*Assigned task*. Every line from the one containing "You are a GUI" through the end of the data is to be copied exactly, and nothing outside that range.

....................

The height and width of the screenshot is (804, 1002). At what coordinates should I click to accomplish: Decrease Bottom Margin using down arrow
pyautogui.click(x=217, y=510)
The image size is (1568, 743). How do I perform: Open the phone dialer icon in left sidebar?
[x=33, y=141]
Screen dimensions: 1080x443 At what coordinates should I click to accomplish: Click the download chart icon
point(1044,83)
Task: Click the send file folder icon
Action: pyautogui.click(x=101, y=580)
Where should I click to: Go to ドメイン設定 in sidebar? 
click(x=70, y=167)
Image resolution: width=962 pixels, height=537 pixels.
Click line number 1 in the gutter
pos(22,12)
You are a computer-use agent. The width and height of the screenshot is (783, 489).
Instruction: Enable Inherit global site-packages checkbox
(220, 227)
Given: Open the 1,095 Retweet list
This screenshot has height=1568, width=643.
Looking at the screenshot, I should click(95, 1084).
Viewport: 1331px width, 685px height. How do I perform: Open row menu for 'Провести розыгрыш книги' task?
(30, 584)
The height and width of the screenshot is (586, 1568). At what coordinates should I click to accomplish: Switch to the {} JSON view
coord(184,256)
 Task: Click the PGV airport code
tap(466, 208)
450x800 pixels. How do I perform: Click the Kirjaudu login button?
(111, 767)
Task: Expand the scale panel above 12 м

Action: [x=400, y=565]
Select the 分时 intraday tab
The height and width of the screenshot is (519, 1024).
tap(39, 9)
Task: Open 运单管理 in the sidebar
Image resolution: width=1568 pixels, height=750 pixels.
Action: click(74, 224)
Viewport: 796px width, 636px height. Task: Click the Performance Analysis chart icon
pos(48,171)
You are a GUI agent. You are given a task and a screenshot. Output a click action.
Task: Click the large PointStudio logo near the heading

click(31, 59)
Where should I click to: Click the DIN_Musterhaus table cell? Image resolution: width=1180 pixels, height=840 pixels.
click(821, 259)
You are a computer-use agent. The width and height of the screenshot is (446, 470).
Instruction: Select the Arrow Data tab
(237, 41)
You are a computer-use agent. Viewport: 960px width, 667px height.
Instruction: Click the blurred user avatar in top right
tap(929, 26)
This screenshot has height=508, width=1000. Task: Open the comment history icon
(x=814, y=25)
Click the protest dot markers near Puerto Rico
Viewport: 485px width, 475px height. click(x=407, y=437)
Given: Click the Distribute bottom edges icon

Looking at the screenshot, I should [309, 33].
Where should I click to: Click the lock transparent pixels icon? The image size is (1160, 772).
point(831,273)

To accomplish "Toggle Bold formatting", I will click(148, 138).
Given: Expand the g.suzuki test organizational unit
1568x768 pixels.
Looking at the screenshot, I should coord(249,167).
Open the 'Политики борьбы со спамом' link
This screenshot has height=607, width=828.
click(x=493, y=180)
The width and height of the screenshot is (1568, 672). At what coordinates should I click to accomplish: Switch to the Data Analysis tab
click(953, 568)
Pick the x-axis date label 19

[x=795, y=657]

....................

*Response to this exercise*.
You are a GUI agent. You are given a task and a screenshot. Output a click action.
Task: Click the large PointStudio logo near the heading

click(31, 59)
Where should I click to: Click the DIN_Musterhaus table cell? Image resolution: width=1180 pixels, height=840 pixels.
click(821, 259)
You are a computer-use agent. The width and height of the screenshot is (446, 470).
Instruction: Select the Arrow Data tab
(237, 41)
You are a computer-use agent. Viewport: 960px width, 667px height.
Instruction: Click the blurred user avatar in top right
tap(929, 26)
This screenshot has height=508, width=1000. Task: Open the comment history icon
(x=814, y=25)
Click the protest dot markers near Puerto Rico
Viewport: 485px width, 475px height. click(x=407, y=437)
Given: Click the Distribute bottom edges icon

Looking at the screenshot, I should [309, 33].
Where should I click to: Click the lock transparent pixels icon? The image size is (1160, 772).
point(831,273)

To accomplish "Toggle Bold formatting", I will click(148, 138).
Given: Expand the g.suzuki test organizational unit
1568x768 pixels.
Looking at the screenshot, I should coord(249,167).
Open the 'Политики борьбы со спамом' link
This screenshot has height=607, width=828.
click(x=493, y=180)
The width and height of the screenshot is (1568, 672). At what coordinates should I click to accomplish: Switch to the Data Analysis tab
click(953, 568)
Pick the x-axis date label 19

[x=795, y=657]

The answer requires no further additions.